There is a problem with racism and misogyny amongst certain Asian communities in Britain. Growing up in the East Midlands, I heard comments about white women being "easy", "promiscuous", "slags" etc. This wasn't confined to any one group - I heard it from those of Indian, Pakistani, Bangladeshi, and Turkish origin, from Sikhs, Hindus and Muslims. As recently as 2010, a Sikh friend from Derby (a woman) told me she wished she had it as "easy as white women, because they can sleep around with whoever they want". Anyone who had visited India or Pakistan can confirm that there is a huge problem with misogyny in both countries. I think, that it found a comfortable home in the UK, which has its own brand of inherent misogyny and we have seen repeatedly over the years how women and vulnerable victims (children of both genders) are dismissed and disbelieved here. Add to that a class element - as most, if not all the victims of these grooming gangs were working class girls it is easy to see why it is so prevalent and endemic.

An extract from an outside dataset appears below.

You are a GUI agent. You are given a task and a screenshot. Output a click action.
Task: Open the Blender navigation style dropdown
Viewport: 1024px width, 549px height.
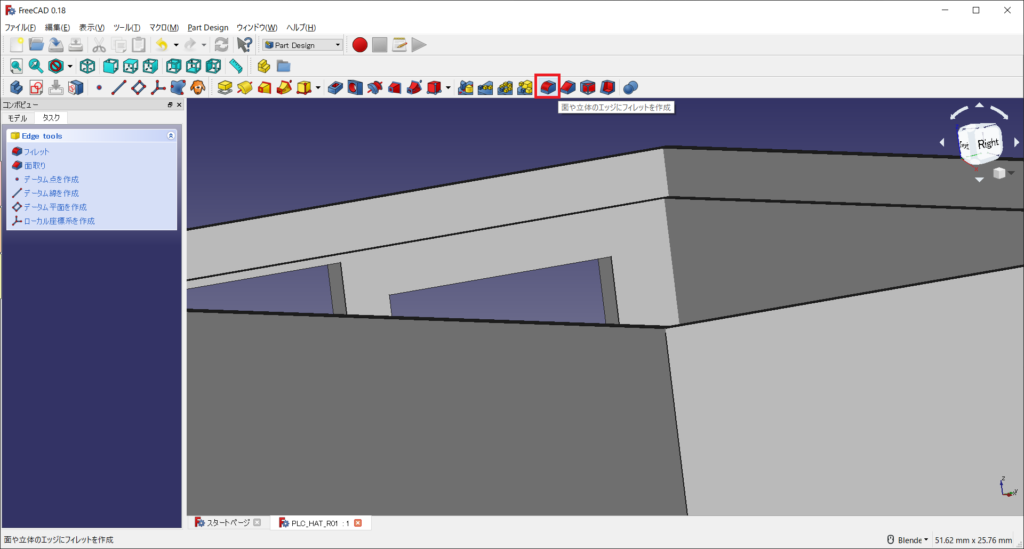tap(907, 540)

What is wrong is the persistent failure of the UK to tackle misogyny and violence against women. You only have to look at the treatment of the victim in the Ched Evans case to realise that these repugnant views are shared among all races, ages, genders and classes in the UK.

ChesGuitarra21 · 10/08/2017 14:29

I would also add that the focus on the Asian grooming gangs is a good way to deflect attention away from the vast majority of abusers in the UK, who are white.

BertrandRussell · 10/08/2017 14:40

"I would also add that the focus on the Asian grooming gangs is a good way to deflect attention away from the vast majority of abusers in the UK, who are white."

And of the shocking treatment of children in care, and just out of care. It's an awful shambles.

MaryMcCarthy · 10/08/2017 15:09

It's just a shame that many people didn't get properly mobilised and angry about child sex exploitation until they learned about the ethnic aspects of cases like these. I personally hadn't seen angry mobs on the street protesting sex crimes until this year, when the case of an Asian attacker came to the fore. I thought the crowd was a mob of football hooligans at first, thus was their venom and their largely skinhead demographic.

It's perfectly understandable to be angered by these cases and indeed to acknowledge the racial dimension to the abuse but the selective anger we see, reserved for the Asian gangs, identifies people as ignorant, hypocritical bigots who certainly don't care for the victims as much as they think they do.

BertrandRussell · 10/08/2017 15:11

Yes, men never get her up about violence against women unless they can spice it up with a bit of racism............

whatsthecomingoverthehill · 10/08/2017 15:23

Some people want to use these cases to push their racist agenda. Others say that it is racist to comment on anything to do with the culture of the perpetrators. Both are wrong.

Inkanta · 10/08/2017 15:26

I like what MP Sarah Champion for Rotherham said today -

"The government aren't researching what is going on. Are these cultural issues? Is there some sort of message going out within the community?"

"This isn't racist, this is child protection,"

LiveLifeWithPassion · 10/08/2017 16:13

That's the thing - it would always have been child protection. Why bring race as a reason into it in the first place?